DATASET:
----
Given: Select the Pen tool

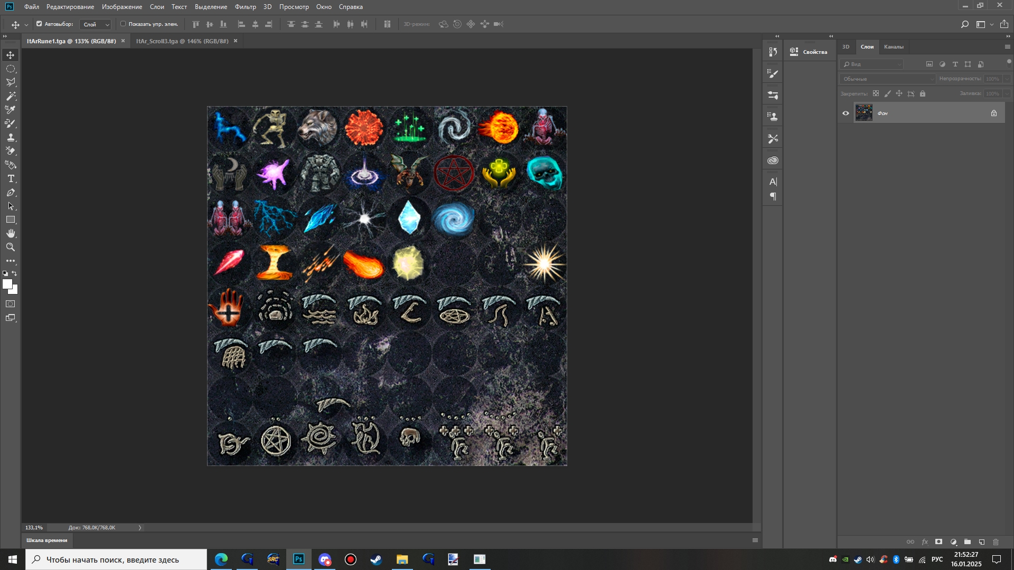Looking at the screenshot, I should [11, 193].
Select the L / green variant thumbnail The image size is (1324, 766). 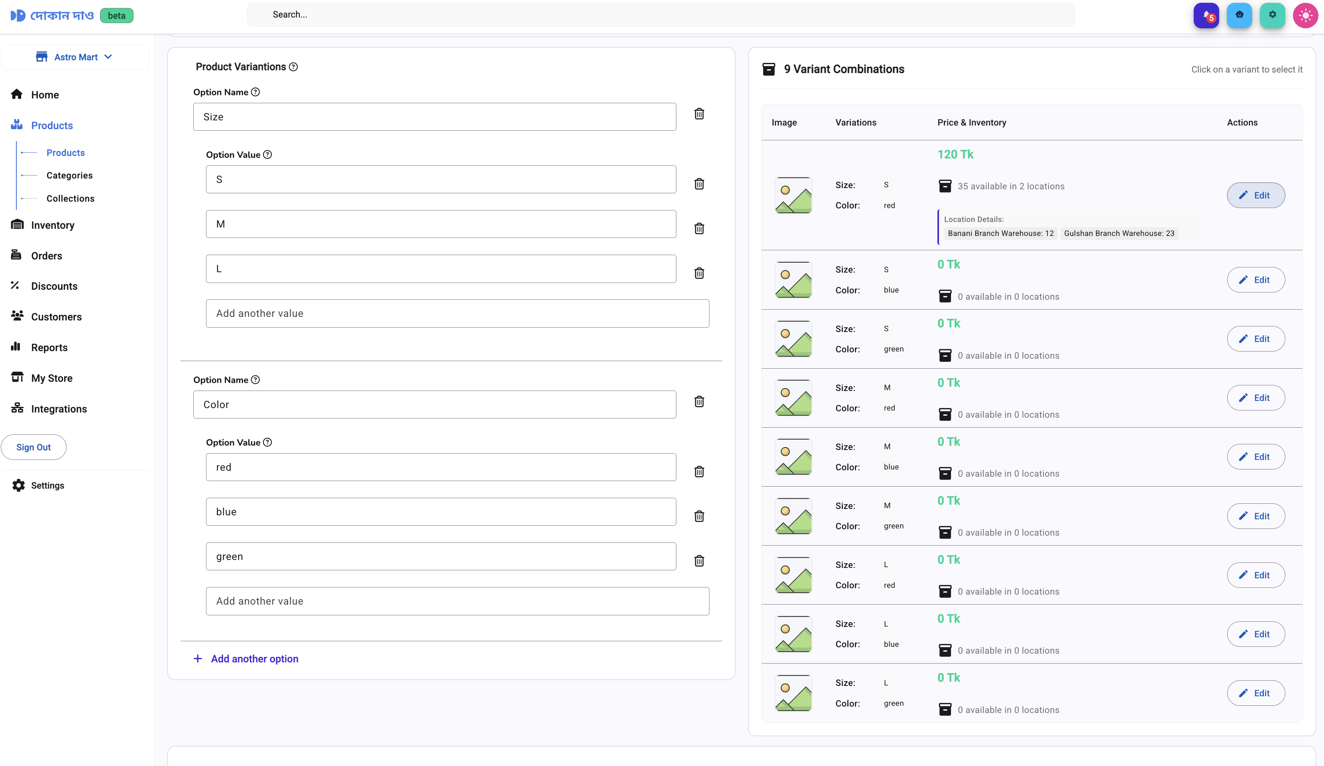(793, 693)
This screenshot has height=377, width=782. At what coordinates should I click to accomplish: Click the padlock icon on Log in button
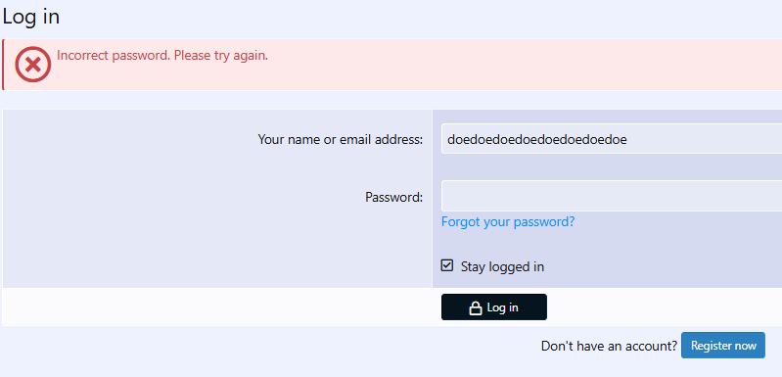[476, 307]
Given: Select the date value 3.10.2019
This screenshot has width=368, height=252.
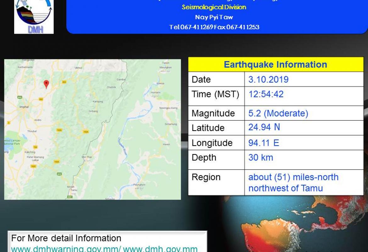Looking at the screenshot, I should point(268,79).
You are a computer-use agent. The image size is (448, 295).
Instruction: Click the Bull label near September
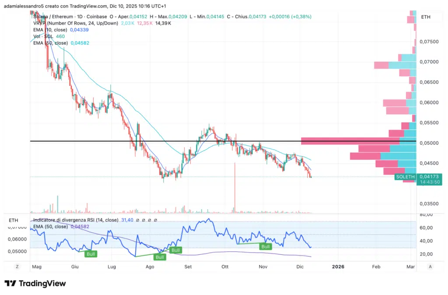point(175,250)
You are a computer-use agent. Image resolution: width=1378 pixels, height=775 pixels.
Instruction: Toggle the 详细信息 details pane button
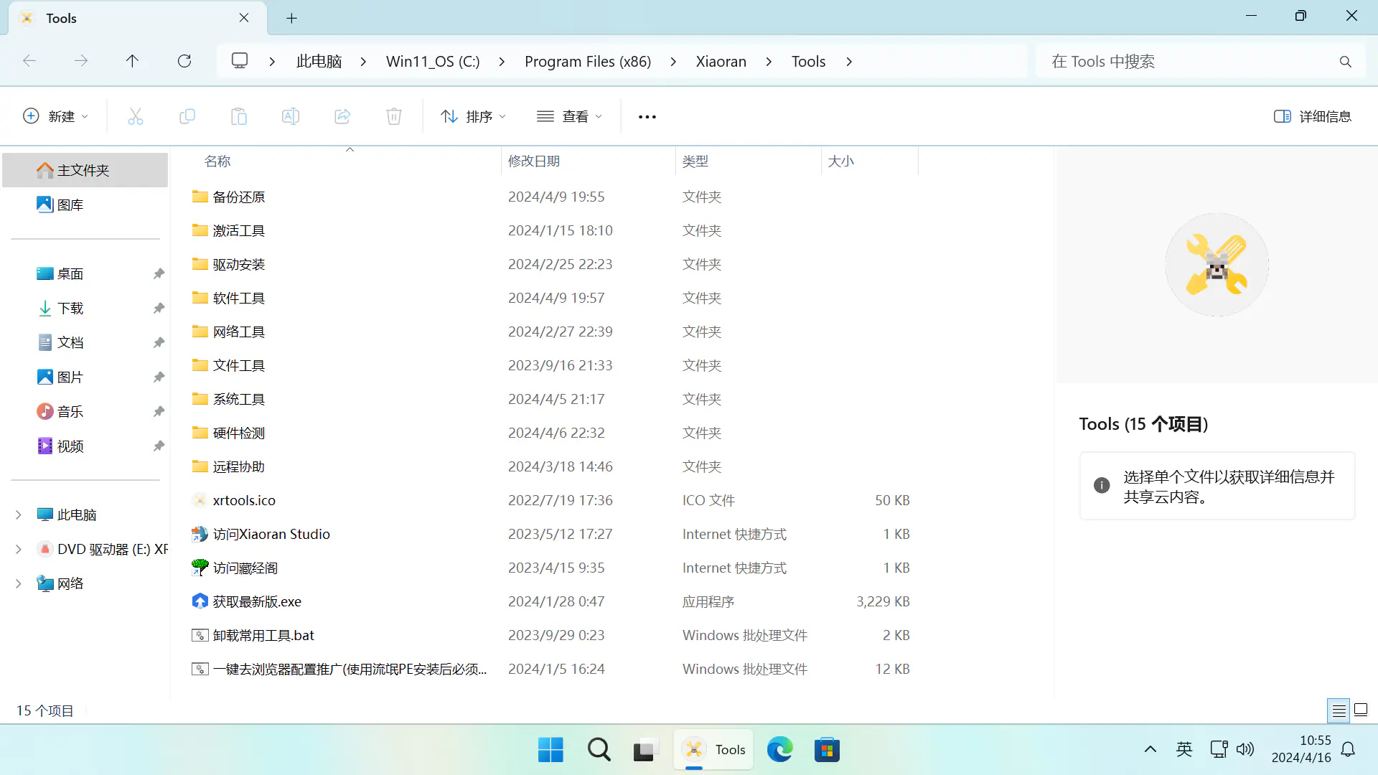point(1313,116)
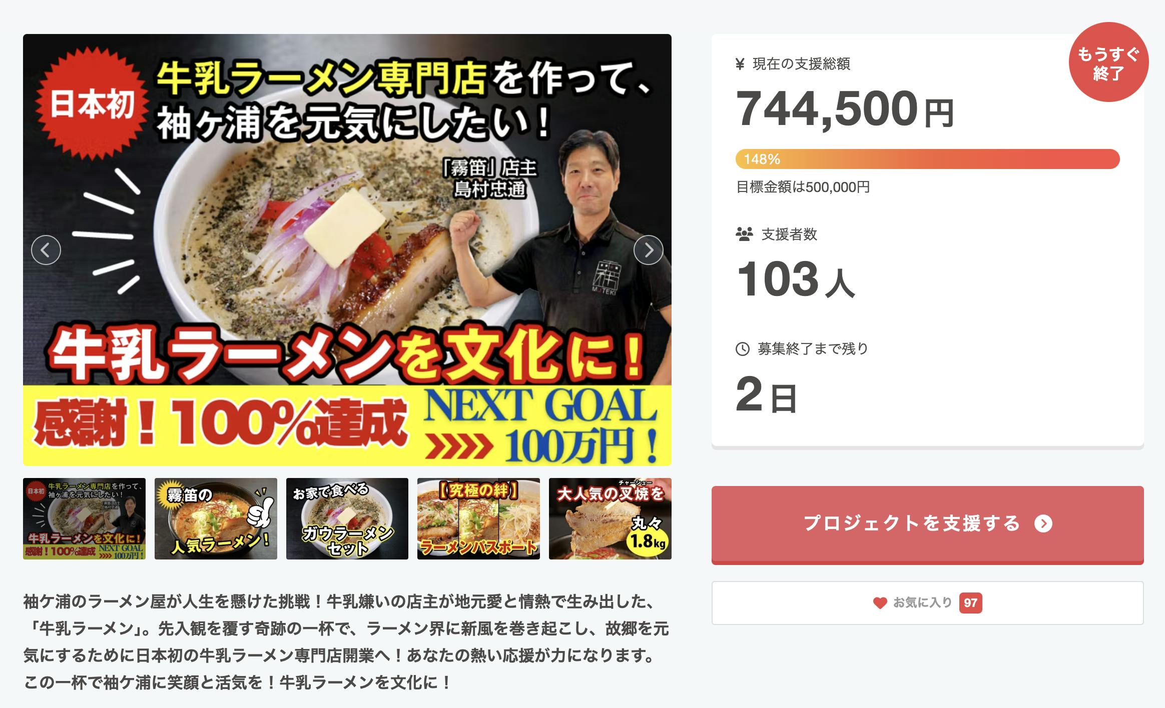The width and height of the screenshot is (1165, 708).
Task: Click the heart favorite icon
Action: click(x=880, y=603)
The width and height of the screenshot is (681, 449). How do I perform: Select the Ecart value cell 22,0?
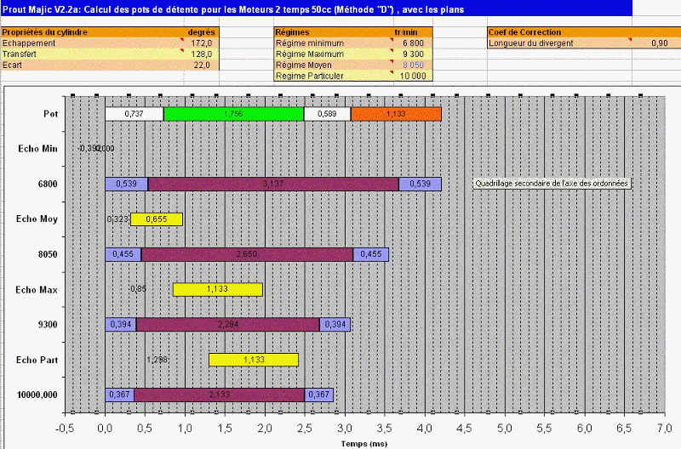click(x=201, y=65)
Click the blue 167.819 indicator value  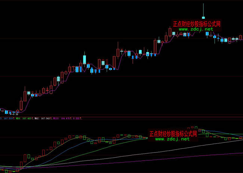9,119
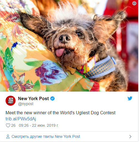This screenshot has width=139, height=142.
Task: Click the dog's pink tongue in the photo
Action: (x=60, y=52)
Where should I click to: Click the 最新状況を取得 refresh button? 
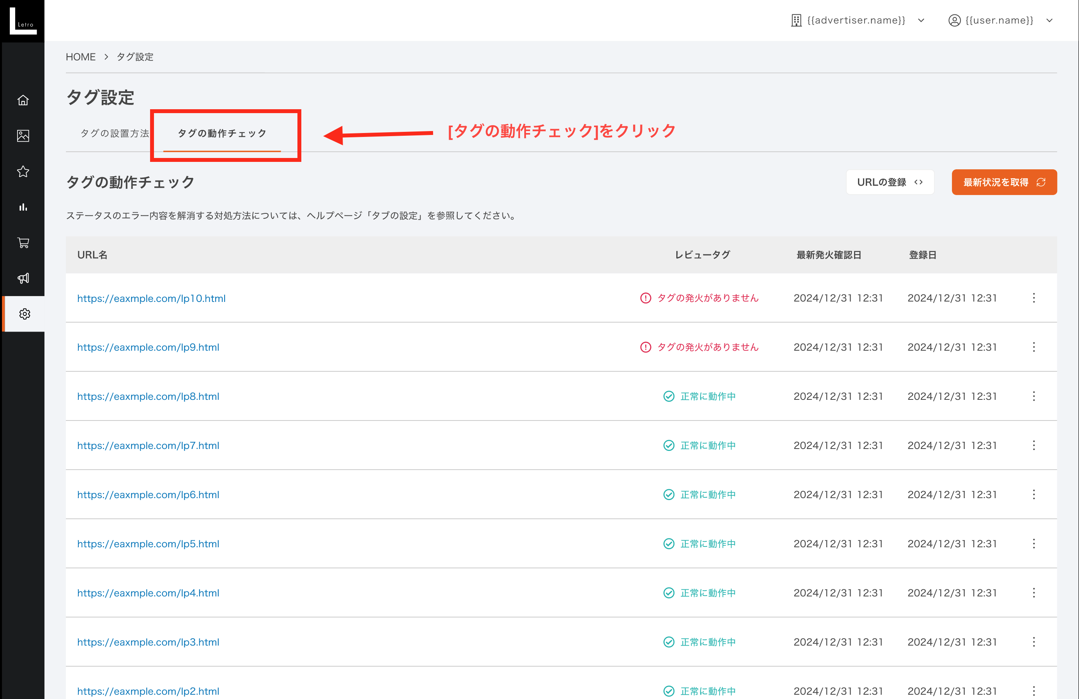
----
Quote the lines from the one containing "You are a computer-use agent. Image" through the one containing "Action: click(x=880, y=603)", leaving out the pictures.

RESULT BELOW:
You are a computer-use agent. Image resolution: width=1378 pixels, height=775 pixels.
Instruction: Toggle the 详细信息 details pane button
point(1313,116)
The width and height of the screenshot is (1165, 708).
Task: Click the heart favorite icon
Action: click(x=880, y=603)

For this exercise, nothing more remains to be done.